Personal information
- Born: 6 January 1983 (age 42) Harare, Zimbabwe
- Source: ESPNcricinfo, 8 December 2016

= Andrew Stone (cricketer) =

Zimbabwean cricketer (born 1983)

Andrew Stone (born 6 January 1983) is a Zimbabwean former cricketer. He played one first-class match for CFX Academy cricket team in 1999/00.

==Biography==
Stone, whose cricket interest didn't stem directly from his family, attended Hellenic Junior School in Harare where sports coach Donald Mlambo nurtured his skills. His performance was impressive enough to make him captain of the national Under-13 side in his final year, and he also captained a junior school development team that played in Johannesburg. An all-rounder, Stone admits to struggling in one department while excelling in another, but lately has seen improvements in both areas.

As a pace bowler and often a top-three batter in school, Stone moved to middle-order batting, preferring positions five or six. His junior school career highlights include a top score of 98 against Barwick and nine for 13 against Sharon.

Stone briefly attended St. George's College before moving to St. John's College, where Peter Whalley coached him. As captain of both the national Under-14 and Under-16 teams, Stone averaged over 40 runs and took 38 wickets in a season. His performances included a 149-run inning against Peterhouse and six wickets for 20 runs against Lomagundi College.

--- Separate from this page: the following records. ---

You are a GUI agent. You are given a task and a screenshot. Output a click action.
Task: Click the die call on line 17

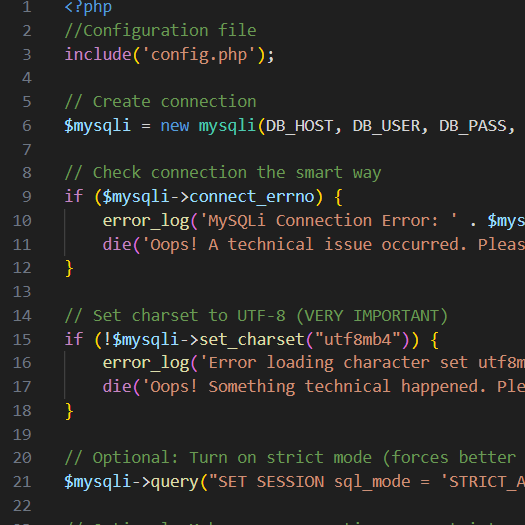point(117,387)
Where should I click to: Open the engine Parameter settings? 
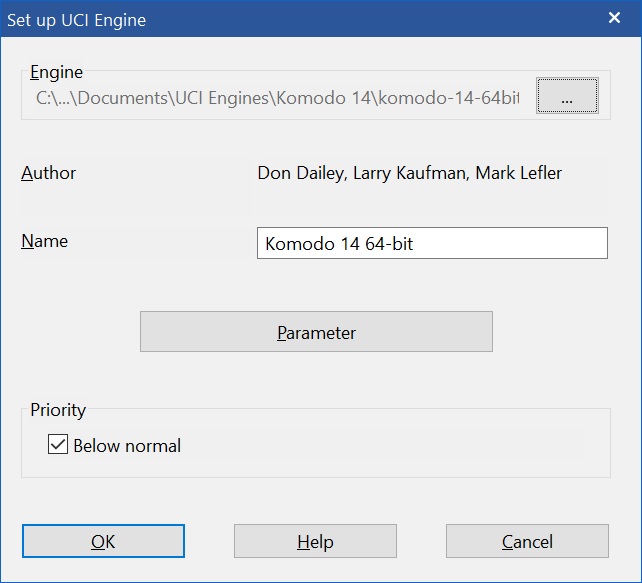pos(316,332)

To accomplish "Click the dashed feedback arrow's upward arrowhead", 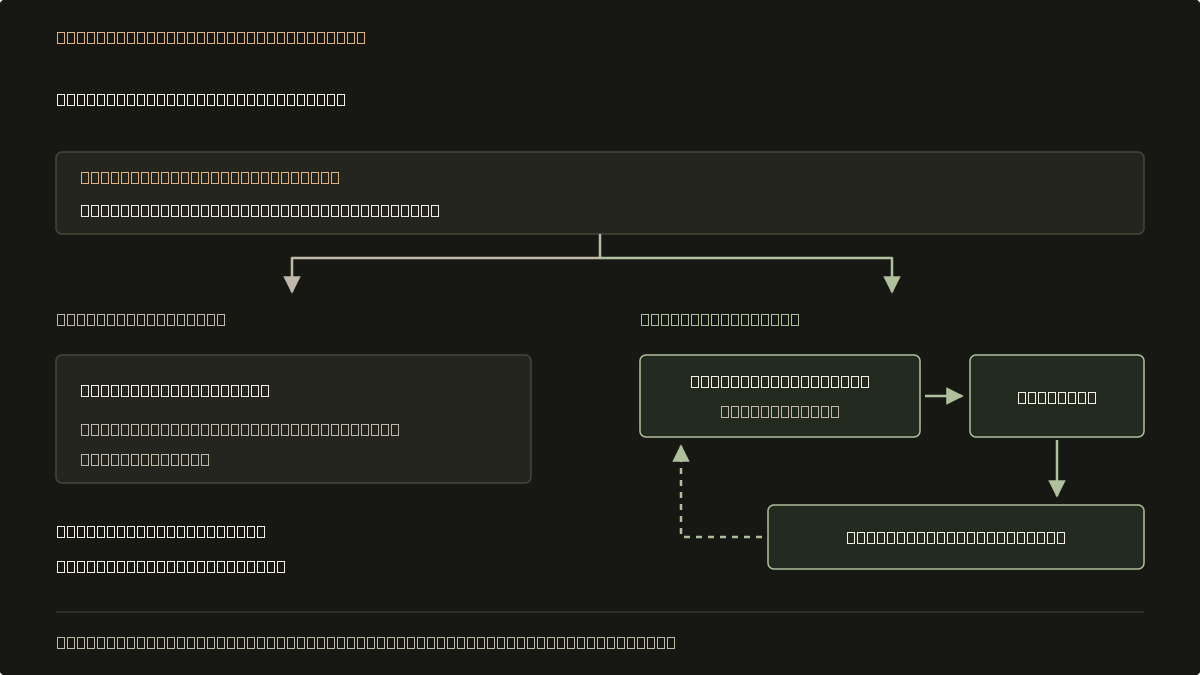I will click(681, 453).
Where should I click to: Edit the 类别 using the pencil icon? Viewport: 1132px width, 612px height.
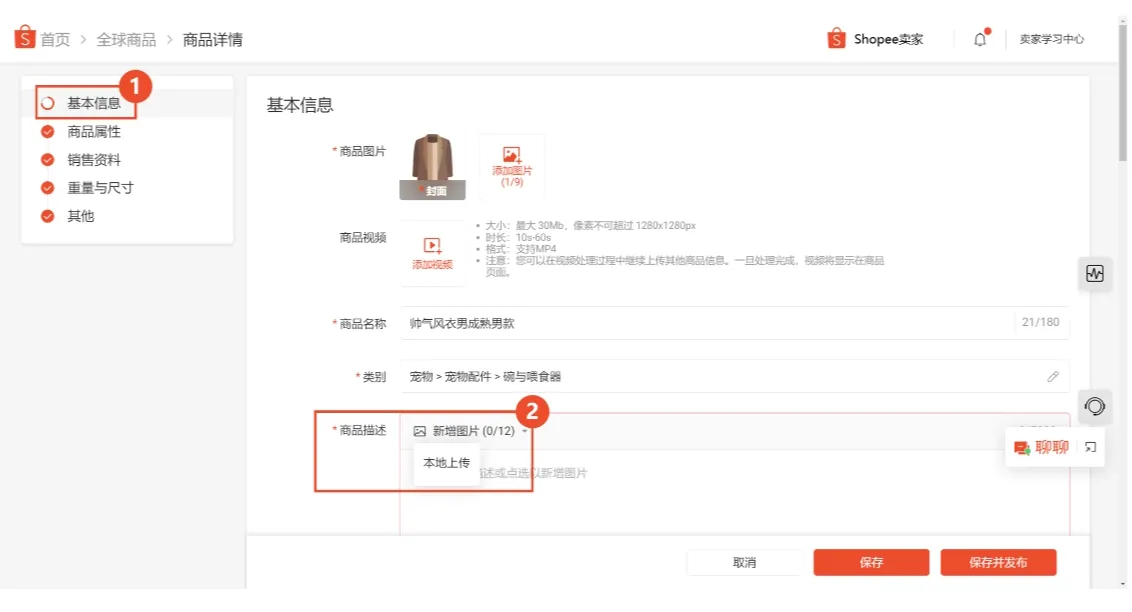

Despite setbacks like an ankle injury from rugby and appendicitis, Stone applied for the Academy and was accepted after leaving St John's in his fourth-form year. He spent the 2000 Zimbabwean winter playing for Epsom in the Surrey Championship, which helped develop his game. Highlights include a batting score of 104 against Romany and taking five for 10 against Old Ruthlithians.

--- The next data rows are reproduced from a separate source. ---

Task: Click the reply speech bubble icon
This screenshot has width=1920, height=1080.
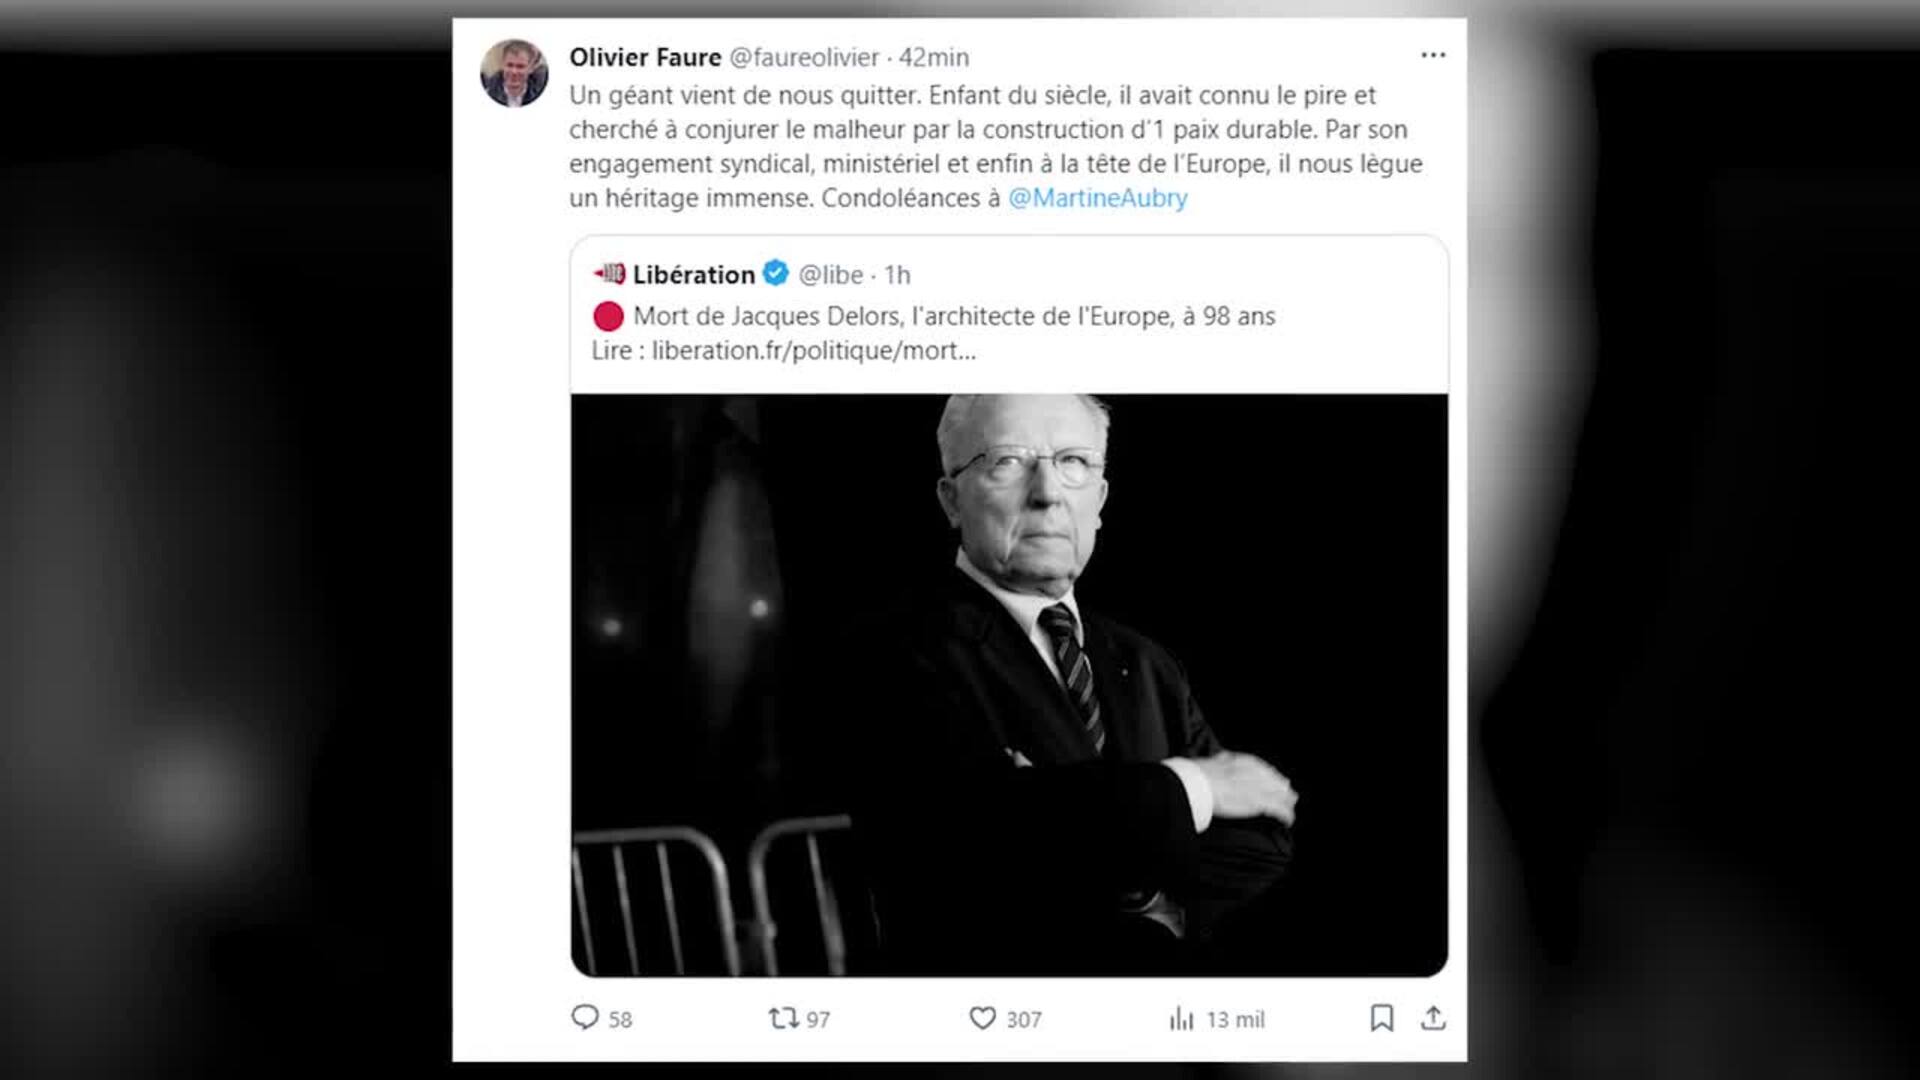Action: point(584,1017)
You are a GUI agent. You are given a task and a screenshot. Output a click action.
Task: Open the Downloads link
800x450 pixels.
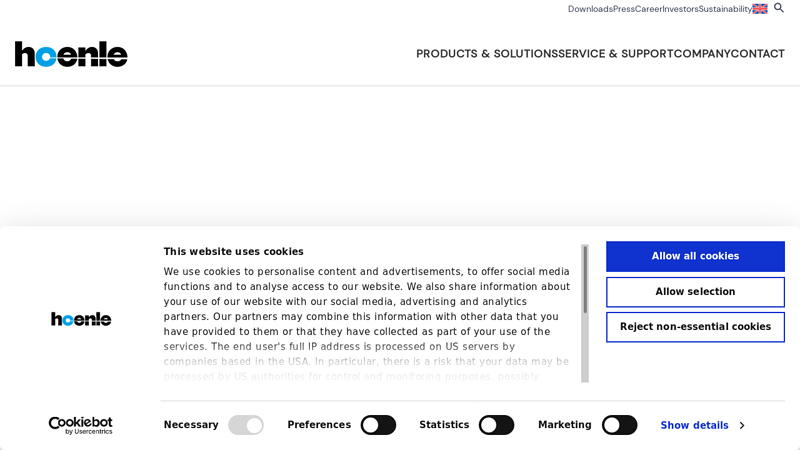click(590, 9)
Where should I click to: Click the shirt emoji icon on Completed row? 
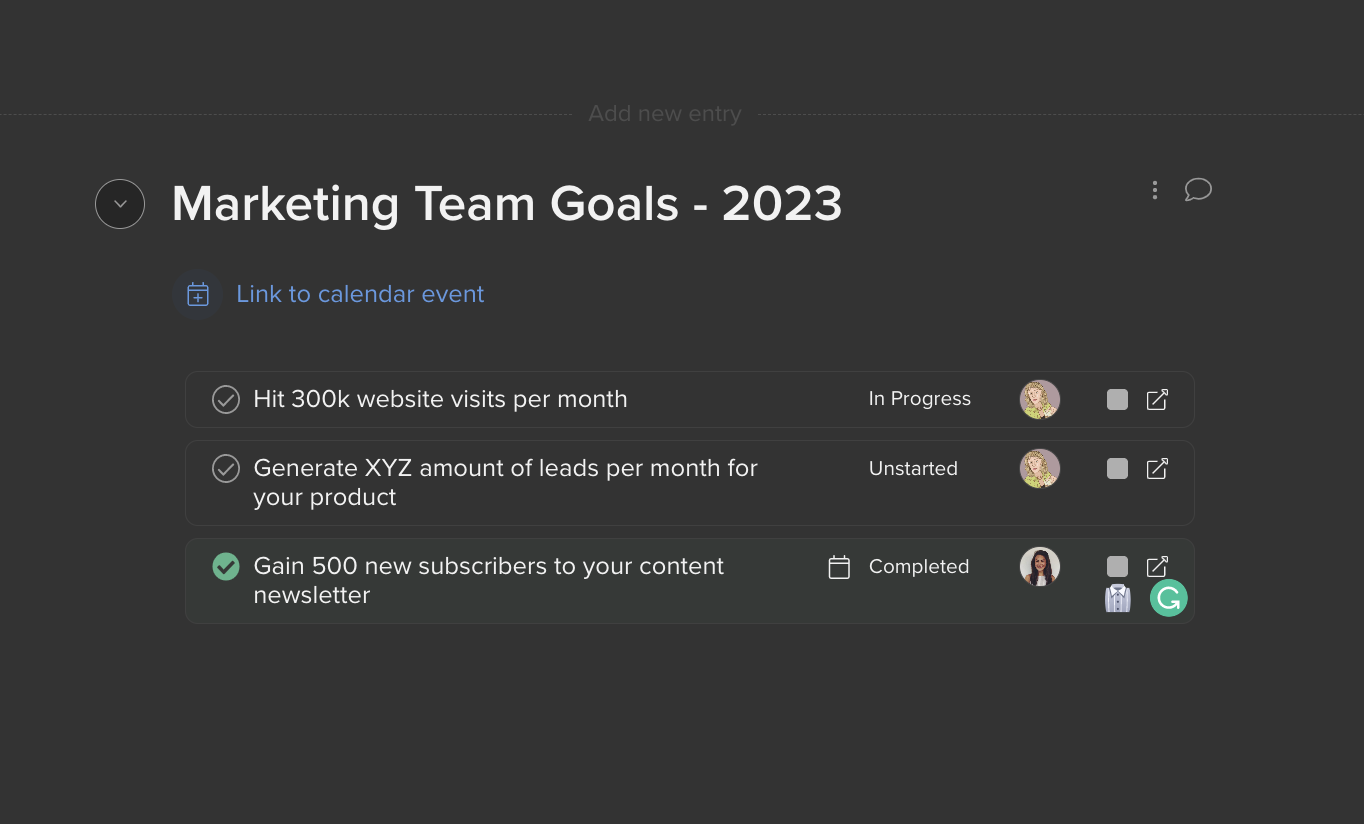click(x=1117, y=597)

Stone took a brief vacation in Perth, Australia, where he met former Zimbabwe captain John Traicos and got some coaching sessions. He also gleaned tips from Barry Richards.

Stone made his first-class debut in the Logan Cup in 2000, but as one of the junior Academy members, he only played one match in the four-match program, scoring a few runs and failing to take a wicket.

==Personal life==
Stone is related to Shaun Pollock, the South African captain, as a second cousin by marriage.